US Supreme Court hears arguments on enhanced damages

The US Supreme Court is set to hear the first patent case of the current term today, February 23.

Both the Halo v Pulse and Stryker v Zimmer cases, which have been consolidated, concern the issue of enhanced damages.

Both plaintiffs are seeking a ruling from the court that rejects the US Court of Appeals for the Federal Circuit’s two-part test when determining whether infringement has been wilful.

Under the two-part system, courts firstly assess whether a patentee can show by “clear and convincing” evidence that an infringer’s actions are objectively unreasonable.
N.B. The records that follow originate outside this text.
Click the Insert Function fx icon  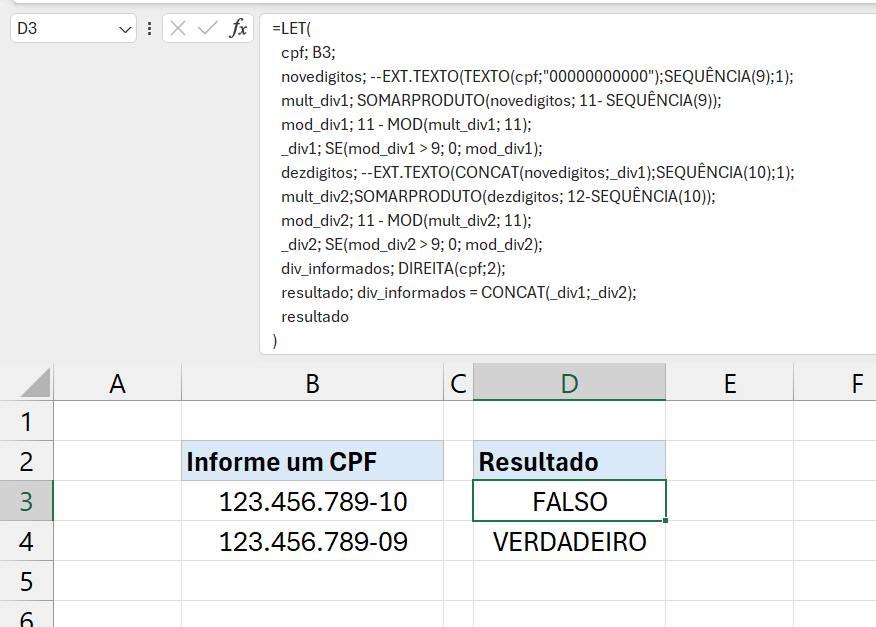[x=238, y=29]
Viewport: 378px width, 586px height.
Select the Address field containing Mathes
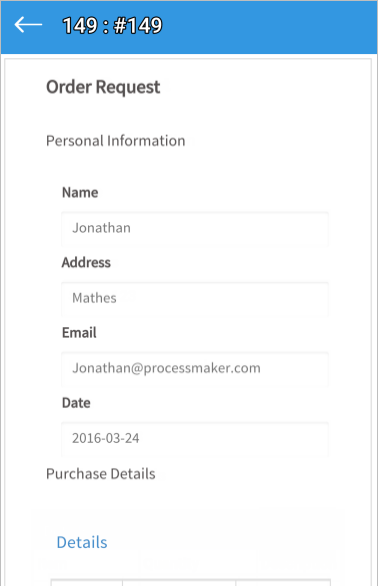click(x=195, y=299)
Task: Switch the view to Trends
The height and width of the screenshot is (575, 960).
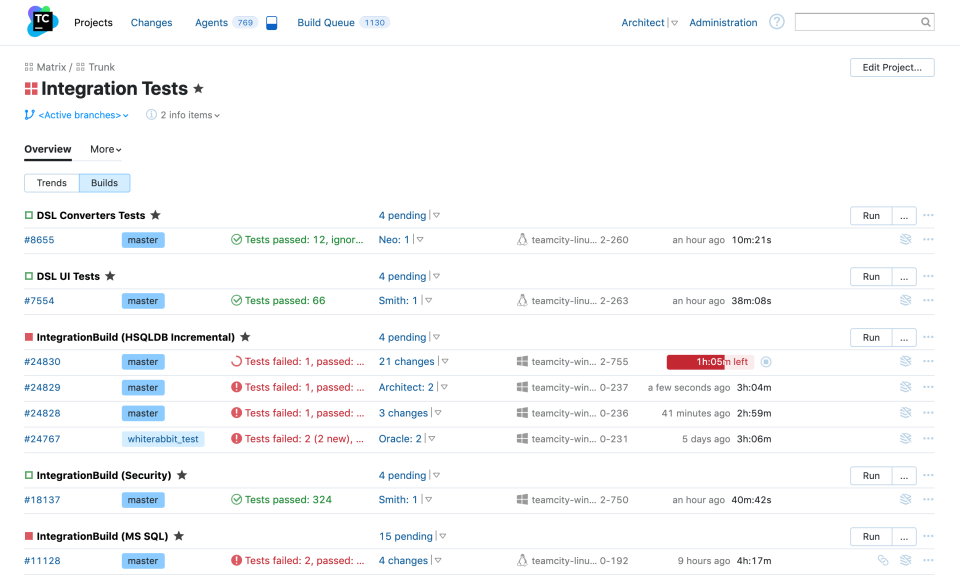Action: click(52, 183)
Once answered in the affirmative, the court conducts a de novo review of the infringer’s defence. If deemed insufficient, the damages award can be tripled.

But electronics company Halo and medical device company Stryker have said the test is too “rigid”.

In 2012, Halo was awarded $1.5 million in damages after the US District Court for the District of Nevada ruled against rival Pulse. Halo’s claim that the award should be higher was rejected by both the Nevada court and the federal circuit.

Medical device company Stryker secured a $210 million award against Zimmer in 2013 after the US District Court for the Western District of Michigan ruled that the infringement was wilful.

But the award was reduced to $70 million after the federal circuit ruled Zimmer’s defence was reasonable.

The arguments could be influenced by the Supreme Court’s 2014 ruling in Octane Fitness v Icon.

That dispute concerned the high threshold for granting attorneys’ fees in exceptional cases. In its ruling, the Supreme Court relaxed the standard for determining when to award fees.

Section 284 of the US patent code grants courts the right to triple damages, but does not explain what standard they should apply.

Robert Fischer, partner at law firm Fitzpatrick, Cella, Harper & Scinto said the issue is a “critical matter” for many businesses facing multiple infringement claims.

Fischer also noted the “unusual” intervention of Congressman Patrick Leahy and Lamar Smith. Both politicians, in an amicus brief filed on January 20, said the current requirement standard for awarding enhanced damages was understood to be part of the 2011 America Invents Act.

The US government has also filed an amicus brief urging the court to vacate both decisions.

In the brief, US Solicitor General Donald Verrilli said the “specific limitations that the court has imposed ... is to make enhanced damages unavailable for a significant class of infringing conduct that is properly viewed as especially egregious”.

On the other side of the argument are rights organisations the Electronic Frontier Foundation and Public Knowledge who, in another amicus brief, filed on December 15, argued that dismissing the two-part test “would only worsen those prospects of insurmountable costs and increase the abusive and unnecessary pressure placed on those companies”.

Predicting how the Supreme Court will vote has never been easy and the recent death of Justice Antonin Scalia arguably complicates this further, but a repeat of the Octane Fitness ruling would be a step in right direction for those challenging what they perceive as particular egregious forms of infringement.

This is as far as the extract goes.